Of Gods and Men Reviews
The making of the film largely emphasizes the type of life these men choose to lead. They have virtually n0 contact with the outside world, and do almost nothing every day except pray and sing. The way they live is eye-opening to say the least. They are completely isolated, except for the visits they receive from the Muslim terrorists. The main monk holds several meetings to decide if they should leave or stay and tolerate the continued treatment. Each one struggles with the choice, wondering if their mission where they currently are is worth becoming martyrs for. Some almost leave, but they all choose to stay by the end.

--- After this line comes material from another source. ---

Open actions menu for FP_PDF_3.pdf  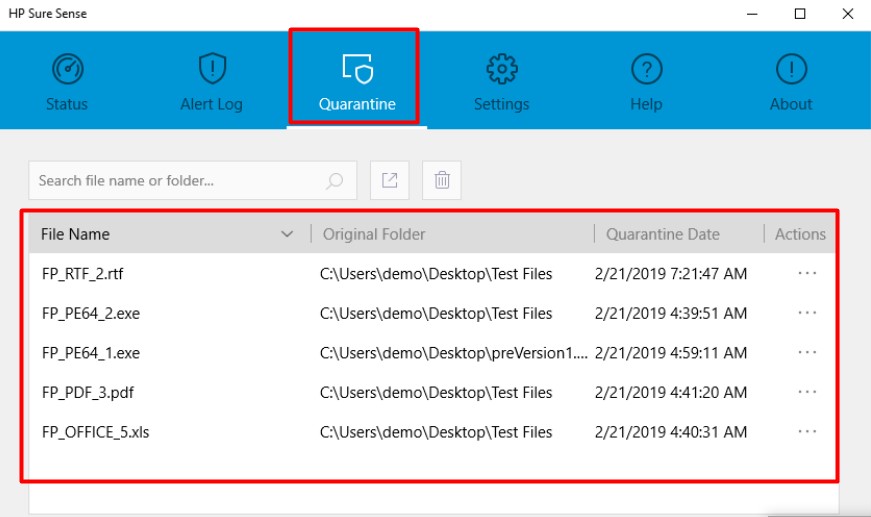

The film makes the viewer really experience the sheer loneliness and mindset of the monks. There is no background music and virtually no additional lighting. The dialogue is infrequent, mainly focusing on their quiet reflections. It feels very much like a documentary with the lack of conventional filmmaking techniques and infrequent use of dialogue, but the individual performances of each monk will make you care about each one, and make you feel all the more saddened at their untimely fate.
As slow burns go, Of Gods and Men is one of the most compelling. Tightly scripted and slowly but tensely paced, as this story unfolds, the film's themes emerge subtly: the film portrays the austerity of faith and how faith leads to a sense of security and conviction. While I'm not personally committed to these theses, the film's portrayal is richly textured and compelling. By the end of the film, we get to know these monks about as well as we get to know anyone in an understated French film, and it's hard not to admire them.
Overall, this is profound and compelling story well-told.